Molecular mechanism of positive allosteric modulation of the metabotropic glutamate receptor 2 by JNJ-46281222

Background and PurposeAllosteric modulation of the mGlu(2) receptor is a potential strategy for treatment of various neurological and psychiatric disorders. Here, we describe the in vitro characterization of the mGlu(2) positive allosteric modulator (PAM) JNJ-46281222 and its radiolabelled counterpart [H-3]-JNJ-46281222. Using this novel tool, we also describe the allosteric effect of orthosteric glutamate binding and the presence of a bound G protein on PAM binding and use computational approaches to further investigate the binding mode. Experimental ApproachWe have used radioligand binding studies, functional assays, site-directed mutagenesis, homology modelling and molecular dynamics to study the binding of JNJ-46281222. Key ResultsJNJ-46281222 is an mGlu(2)-selective, highly potent PAM with nanomolar affinity (K-D = 1.7 nM). Binding of [H-3]-JNJ-46281222 was increased by the presence of glutamate and greatly reduced by the presence of GTP, indicating the preference for a G protein bound state of the receptor for PAM binding.

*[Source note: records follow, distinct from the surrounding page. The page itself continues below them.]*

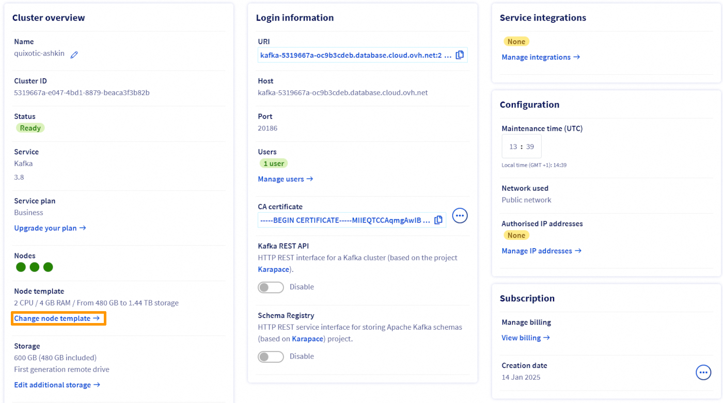Open the CA certificate ellipsis options menu
The height and width of the screenshot is (403, 723).
click(x=460, y=215)
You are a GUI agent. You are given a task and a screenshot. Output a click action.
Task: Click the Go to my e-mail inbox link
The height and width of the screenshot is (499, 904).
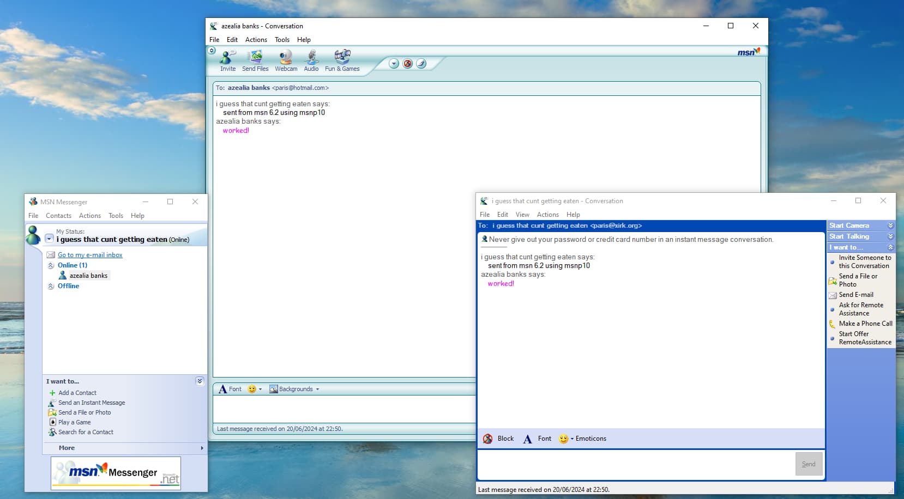pyautogui.click(x=90, y=255)
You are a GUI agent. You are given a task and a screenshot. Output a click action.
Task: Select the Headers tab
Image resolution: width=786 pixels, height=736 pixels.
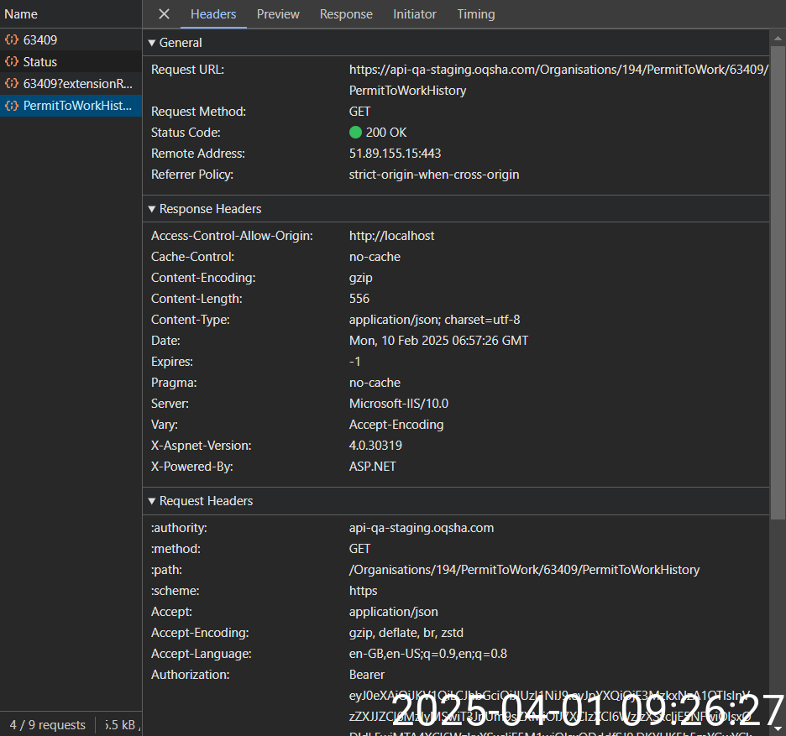point(213,14)
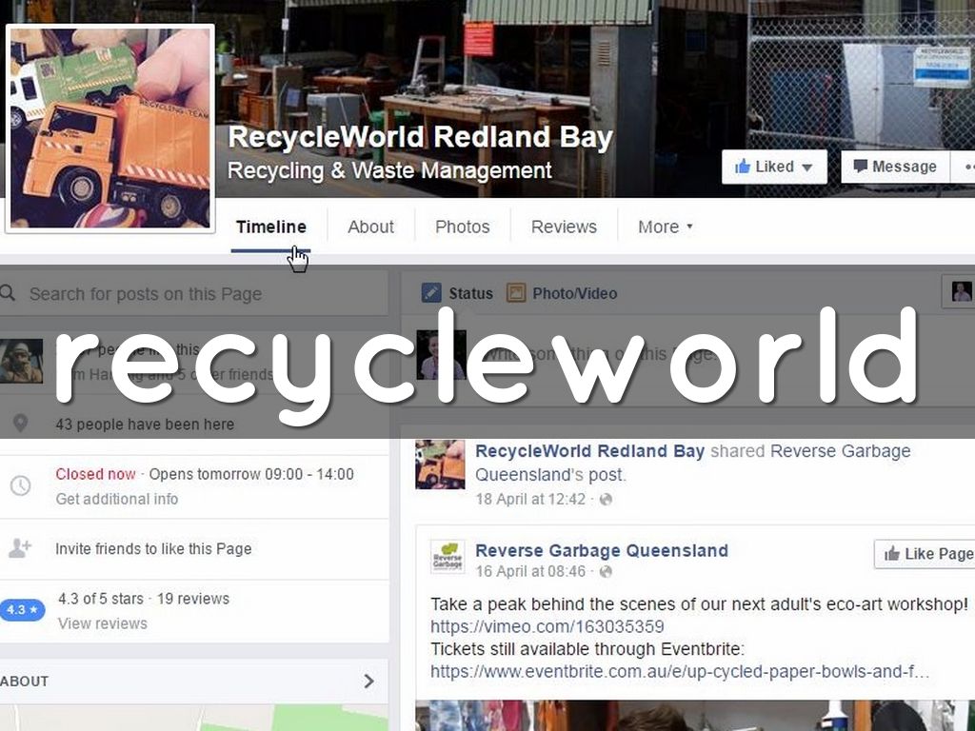975x731 pixels.
Task: Click the invite friends person icon
Action: (x=20, y=548)
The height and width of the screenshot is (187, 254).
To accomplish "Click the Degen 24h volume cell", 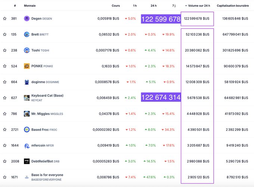I will click(x=197, y=18).
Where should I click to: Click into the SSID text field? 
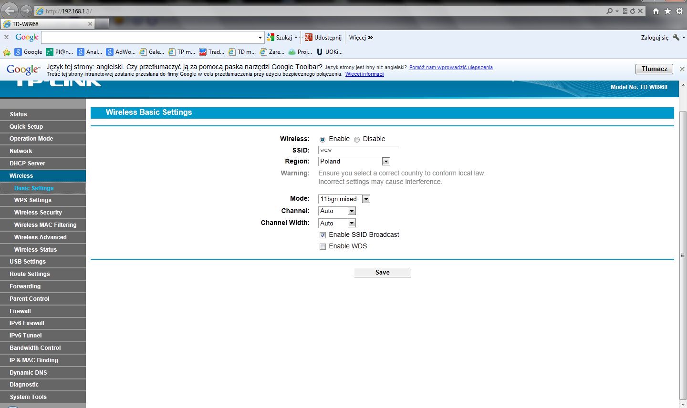pyautogui.click(x=358, y=150)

Its allosteric binding site was visualized and analysed by a computational docking and molecular dynamics study. The simulations revealed amino acid movements in regions expected to be important for activation. The binding mode was supported by [H-3]-JNJ-46281222 binding experiments on mutant receptors. Conclusion and ImplicationsOur results obtained with JNJ-46281222 in unlabelled and tritiated form further contribute to our understanding of mGlu(2) allosteric modulation. The computational simulations and mutagenesis provide a plausible binding mode with indications of how the ligand permits allosteric activation. This study is therefore of interest for mGlu(2) and class C receptor drug discovery.